# impossible de télécharger les podcasts!!



## annspy (30 Mars 2008)

Bonjour,

j'arrive à écouter les extraits d'émissions en audio et même à visualiser des podcasts vidéo, mais impossible de télécharger quoi que ce soit quand je clique sur "obtenir". Dans ma liste de podcasts, apparait un ! qui me dit que je n'ai pas les autorisations nécessaires pour effectuer cette opération!
aucune aide (mac, i tunes...) ne parle d'autorisation d'accés pour podcasts!!!

Quelqu'un aurait il une idée?

Merci de votre aide.


----------



## kobeval (30 Mars 2008)

As-tu modifié tes préférences dans iTunes.

——————

**CONSIGNES DE L'EXERCICE:**
1. Relevez toutes les phrases du fil de discussion sur le téléchargement des podcasts qui se terminent par un ou plusieurs points d'exclamation.
2. Écrivez la suite du fil de discussion sur le téléchargement des podcasts, à partir du dernier message affiché.

——————

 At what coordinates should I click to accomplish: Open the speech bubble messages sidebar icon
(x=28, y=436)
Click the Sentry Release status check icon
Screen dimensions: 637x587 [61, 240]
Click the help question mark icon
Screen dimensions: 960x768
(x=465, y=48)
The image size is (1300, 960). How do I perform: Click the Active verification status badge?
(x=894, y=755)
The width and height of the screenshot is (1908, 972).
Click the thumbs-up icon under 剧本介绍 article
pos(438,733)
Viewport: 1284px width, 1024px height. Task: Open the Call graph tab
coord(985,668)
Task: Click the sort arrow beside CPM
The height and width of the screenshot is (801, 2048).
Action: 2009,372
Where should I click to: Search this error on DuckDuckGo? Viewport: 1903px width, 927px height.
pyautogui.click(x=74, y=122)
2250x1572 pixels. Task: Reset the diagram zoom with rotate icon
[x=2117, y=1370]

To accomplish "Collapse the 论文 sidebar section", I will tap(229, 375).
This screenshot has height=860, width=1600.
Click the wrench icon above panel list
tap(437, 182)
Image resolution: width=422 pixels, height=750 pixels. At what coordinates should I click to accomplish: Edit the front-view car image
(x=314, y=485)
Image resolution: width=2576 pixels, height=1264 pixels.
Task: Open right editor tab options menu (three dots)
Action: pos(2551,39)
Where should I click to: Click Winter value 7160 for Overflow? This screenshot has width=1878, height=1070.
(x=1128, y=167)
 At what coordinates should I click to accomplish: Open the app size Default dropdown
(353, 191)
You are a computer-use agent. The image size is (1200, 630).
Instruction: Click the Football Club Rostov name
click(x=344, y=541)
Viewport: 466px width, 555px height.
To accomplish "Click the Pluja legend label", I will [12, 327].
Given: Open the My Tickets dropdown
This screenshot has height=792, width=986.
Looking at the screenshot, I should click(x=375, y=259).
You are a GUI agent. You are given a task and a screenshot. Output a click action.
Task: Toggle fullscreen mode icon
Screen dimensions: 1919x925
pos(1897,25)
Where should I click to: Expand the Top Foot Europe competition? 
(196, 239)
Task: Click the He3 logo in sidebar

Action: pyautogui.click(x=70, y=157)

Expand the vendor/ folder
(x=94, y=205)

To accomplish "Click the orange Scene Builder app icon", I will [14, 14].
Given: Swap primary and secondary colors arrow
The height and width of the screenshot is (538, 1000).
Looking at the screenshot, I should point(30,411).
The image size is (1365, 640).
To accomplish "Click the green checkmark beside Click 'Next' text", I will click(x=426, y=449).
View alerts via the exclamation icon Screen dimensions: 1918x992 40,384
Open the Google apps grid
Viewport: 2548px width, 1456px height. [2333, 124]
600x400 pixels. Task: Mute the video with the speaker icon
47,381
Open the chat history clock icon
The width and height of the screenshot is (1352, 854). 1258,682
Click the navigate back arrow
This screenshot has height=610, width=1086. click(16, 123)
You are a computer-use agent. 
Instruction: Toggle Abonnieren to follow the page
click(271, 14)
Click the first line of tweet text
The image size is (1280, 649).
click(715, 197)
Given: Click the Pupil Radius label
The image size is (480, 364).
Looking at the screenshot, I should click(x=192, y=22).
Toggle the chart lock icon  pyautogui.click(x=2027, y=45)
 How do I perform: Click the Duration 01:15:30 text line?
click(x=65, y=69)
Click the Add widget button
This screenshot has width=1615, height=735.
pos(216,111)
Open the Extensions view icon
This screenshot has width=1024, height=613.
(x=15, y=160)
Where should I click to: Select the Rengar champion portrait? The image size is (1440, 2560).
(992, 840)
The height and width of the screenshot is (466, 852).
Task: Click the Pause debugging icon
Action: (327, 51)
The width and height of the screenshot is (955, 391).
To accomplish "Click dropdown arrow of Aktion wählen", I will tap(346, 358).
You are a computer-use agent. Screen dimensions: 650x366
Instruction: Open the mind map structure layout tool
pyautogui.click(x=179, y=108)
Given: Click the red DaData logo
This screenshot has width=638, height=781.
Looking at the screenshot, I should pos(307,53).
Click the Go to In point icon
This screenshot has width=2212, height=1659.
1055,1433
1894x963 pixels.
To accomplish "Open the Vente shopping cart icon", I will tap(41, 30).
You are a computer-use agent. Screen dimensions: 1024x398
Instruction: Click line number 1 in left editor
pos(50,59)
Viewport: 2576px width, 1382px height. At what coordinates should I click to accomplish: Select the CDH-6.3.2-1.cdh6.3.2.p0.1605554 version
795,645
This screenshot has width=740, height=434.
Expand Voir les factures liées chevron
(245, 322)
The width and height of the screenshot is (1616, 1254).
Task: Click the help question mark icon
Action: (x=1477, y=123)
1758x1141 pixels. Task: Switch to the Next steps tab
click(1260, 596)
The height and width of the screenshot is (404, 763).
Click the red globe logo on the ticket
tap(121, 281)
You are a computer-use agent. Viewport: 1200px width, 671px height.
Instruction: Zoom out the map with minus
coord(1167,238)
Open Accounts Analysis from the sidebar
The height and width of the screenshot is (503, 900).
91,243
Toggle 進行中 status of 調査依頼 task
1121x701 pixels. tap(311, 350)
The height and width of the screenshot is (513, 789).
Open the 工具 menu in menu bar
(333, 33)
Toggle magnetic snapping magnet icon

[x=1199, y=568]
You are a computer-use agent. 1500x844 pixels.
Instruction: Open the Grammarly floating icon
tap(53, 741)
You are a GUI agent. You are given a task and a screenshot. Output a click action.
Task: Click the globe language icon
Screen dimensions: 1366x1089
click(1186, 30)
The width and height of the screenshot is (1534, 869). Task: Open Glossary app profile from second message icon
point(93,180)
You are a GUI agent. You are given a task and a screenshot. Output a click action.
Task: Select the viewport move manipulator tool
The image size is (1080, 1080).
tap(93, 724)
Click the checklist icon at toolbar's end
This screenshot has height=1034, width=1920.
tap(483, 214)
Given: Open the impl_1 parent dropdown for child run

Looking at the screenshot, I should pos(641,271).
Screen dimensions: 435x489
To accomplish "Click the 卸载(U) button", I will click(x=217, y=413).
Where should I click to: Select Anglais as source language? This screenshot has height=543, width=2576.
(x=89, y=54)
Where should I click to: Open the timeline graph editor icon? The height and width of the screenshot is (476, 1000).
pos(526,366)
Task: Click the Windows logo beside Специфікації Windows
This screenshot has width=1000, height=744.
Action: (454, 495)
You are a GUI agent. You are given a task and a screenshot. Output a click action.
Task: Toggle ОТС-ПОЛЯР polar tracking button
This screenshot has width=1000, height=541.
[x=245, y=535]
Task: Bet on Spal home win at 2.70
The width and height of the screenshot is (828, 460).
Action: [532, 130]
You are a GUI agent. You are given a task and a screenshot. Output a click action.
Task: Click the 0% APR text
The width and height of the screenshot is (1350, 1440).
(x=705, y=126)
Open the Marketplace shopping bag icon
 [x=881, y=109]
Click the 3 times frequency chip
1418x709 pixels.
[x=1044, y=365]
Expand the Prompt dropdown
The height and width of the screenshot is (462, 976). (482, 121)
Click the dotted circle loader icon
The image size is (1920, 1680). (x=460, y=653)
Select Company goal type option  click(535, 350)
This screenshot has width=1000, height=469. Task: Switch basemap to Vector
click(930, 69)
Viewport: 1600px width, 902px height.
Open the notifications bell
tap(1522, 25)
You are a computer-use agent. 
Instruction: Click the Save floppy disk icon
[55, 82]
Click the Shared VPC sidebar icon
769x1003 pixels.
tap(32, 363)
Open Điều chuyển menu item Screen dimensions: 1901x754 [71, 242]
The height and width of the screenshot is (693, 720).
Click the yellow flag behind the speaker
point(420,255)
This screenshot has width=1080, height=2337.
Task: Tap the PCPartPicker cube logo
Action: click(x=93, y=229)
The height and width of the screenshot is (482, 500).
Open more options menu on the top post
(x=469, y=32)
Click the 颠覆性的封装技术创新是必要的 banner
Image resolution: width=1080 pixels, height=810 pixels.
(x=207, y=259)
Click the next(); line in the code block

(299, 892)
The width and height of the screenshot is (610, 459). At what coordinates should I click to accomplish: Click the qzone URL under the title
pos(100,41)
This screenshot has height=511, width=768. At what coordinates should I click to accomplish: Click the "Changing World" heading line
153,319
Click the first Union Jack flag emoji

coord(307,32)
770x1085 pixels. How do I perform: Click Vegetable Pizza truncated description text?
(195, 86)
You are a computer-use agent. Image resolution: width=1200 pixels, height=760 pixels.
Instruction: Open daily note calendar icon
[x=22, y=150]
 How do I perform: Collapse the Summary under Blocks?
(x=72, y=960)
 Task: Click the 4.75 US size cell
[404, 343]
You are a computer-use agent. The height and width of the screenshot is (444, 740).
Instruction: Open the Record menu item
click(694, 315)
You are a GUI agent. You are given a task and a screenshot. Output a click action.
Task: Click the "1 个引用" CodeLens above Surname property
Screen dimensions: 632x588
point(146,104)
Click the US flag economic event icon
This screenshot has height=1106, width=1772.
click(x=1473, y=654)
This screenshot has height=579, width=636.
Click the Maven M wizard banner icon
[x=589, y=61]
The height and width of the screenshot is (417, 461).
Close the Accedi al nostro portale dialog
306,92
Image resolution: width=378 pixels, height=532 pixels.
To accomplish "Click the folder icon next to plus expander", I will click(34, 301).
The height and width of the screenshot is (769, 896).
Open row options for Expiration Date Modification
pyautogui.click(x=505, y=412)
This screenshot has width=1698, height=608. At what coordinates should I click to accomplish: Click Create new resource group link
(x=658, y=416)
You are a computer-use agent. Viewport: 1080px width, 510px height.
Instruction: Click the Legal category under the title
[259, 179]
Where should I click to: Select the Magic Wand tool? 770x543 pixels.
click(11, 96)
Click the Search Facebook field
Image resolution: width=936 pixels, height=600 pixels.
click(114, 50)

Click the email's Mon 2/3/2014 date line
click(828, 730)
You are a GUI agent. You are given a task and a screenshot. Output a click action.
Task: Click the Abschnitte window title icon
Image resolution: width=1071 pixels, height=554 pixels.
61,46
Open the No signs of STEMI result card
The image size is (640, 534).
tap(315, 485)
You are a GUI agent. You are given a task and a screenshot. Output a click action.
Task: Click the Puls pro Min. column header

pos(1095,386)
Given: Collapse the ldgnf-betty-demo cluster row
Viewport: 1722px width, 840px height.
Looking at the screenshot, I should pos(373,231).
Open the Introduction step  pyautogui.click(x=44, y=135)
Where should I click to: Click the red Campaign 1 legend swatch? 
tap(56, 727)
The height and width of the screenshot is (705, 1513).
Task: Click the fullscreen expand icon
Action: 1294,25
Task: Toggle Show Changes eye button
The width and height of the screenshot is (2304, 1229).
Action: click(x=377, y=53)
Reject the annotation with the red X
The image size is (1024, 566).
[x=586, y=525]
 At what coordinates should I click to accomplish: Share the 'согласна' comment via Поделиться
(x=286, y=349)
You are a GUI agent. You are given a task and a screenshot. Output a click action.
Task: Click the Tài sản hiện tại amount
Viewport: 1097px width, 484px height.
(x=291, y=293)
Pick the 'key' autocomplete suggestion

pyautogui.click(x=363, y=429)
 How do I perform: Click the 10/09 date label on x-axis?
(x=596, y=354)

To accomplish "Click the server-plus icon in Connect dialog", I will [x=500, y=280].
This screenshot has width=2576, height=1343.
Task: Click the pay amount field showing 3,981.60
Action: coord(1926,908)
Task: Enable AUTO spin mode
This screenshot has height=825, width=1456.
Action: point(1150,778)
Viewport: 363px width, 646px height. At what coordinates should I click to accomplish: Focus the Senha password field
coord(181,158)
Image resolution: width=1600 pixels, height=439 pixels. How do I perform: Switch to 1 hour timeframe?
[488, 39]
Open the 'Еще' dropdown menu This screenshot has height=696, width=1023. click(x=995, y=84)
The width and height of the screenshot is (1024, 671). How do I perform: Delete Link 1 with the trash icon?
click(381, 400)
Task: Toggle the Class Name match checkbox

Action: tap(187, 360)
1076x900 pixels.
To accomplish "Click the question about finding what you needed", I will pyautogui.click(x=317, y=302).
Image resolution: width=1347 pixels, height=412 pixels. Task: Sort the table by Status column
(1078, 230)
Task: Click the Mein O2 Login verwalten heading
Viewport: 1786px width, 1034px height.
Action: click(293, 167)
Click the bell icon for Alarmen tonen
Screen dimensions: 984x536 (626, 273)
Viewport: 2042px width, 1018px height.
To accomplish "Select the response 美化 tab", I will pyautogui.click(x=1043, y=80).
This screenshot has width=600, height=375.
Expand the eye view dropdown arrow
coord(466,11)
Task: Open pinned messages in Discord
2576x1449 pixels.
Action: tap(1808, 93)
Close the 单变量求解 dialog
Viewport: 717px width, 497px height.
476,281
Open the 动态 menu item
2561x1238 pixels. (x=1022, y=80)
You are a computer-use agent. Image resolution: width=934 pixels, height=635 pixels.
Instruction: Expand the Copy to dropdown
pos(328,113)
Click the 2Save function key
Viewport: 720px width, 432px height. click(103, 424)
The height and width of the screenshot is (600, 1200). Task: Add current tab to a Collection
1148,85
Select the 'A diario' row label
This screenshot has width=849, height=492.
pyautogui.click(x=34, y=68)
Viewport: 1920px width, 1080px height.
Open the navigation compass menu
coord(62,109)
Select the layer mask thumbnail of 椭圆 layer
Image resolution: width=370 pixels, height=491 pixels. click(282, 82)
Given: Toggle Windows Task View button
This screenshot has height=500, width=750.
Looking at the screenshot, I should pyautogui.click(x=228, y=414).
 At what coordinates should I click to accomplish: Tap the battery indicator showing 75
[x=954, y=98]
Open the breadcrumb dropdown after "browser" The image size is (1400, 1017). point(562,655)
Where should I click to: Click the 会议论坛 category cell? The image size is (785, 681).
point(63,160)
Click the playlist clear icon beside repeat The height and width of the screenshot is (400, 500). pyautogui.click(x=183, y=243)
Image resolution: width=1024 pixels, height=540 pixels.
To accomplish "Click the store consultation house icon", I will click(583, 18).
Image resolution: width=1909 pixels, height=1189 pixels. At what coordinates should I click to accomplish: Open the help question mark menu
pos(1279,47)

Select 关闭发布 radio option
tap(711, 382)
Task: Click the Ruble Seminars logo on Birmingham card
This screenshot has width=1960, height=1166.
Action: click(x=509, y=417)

——————

**RÉPONSES AUX CONSIGNES:**
1.
- impossible de télécharger les podcasts!!
- Dans ma liste de podcasts, apparait un ! qui me dit que je n'ai pas les autorisations nécessaires pour effectuer cette opération!
- aucune aide (mac, i tunes...) ne parle d'autorisation d'accés pour podcasts!!!

2.
Si c'est le cas je pense qu'il faut que tu ailles dans :
- itunes
- edition
- préférences
-controle parental
-decoche la case " desactiver les podcast"
-confirme ok
et normalement tu vas pouvoir telecharger si le probleme vient de là


----------



## Gnouf (29 Octobre 2008)

Excellent !!
Merci vraiment beaucoup pour la réponse, ça fait des heures (bon, peut-être pas, mais suffisamment longtemps quoi) que je cherche sur le net comment faire pour obtenir ses fichu podcasts...
Encore merci !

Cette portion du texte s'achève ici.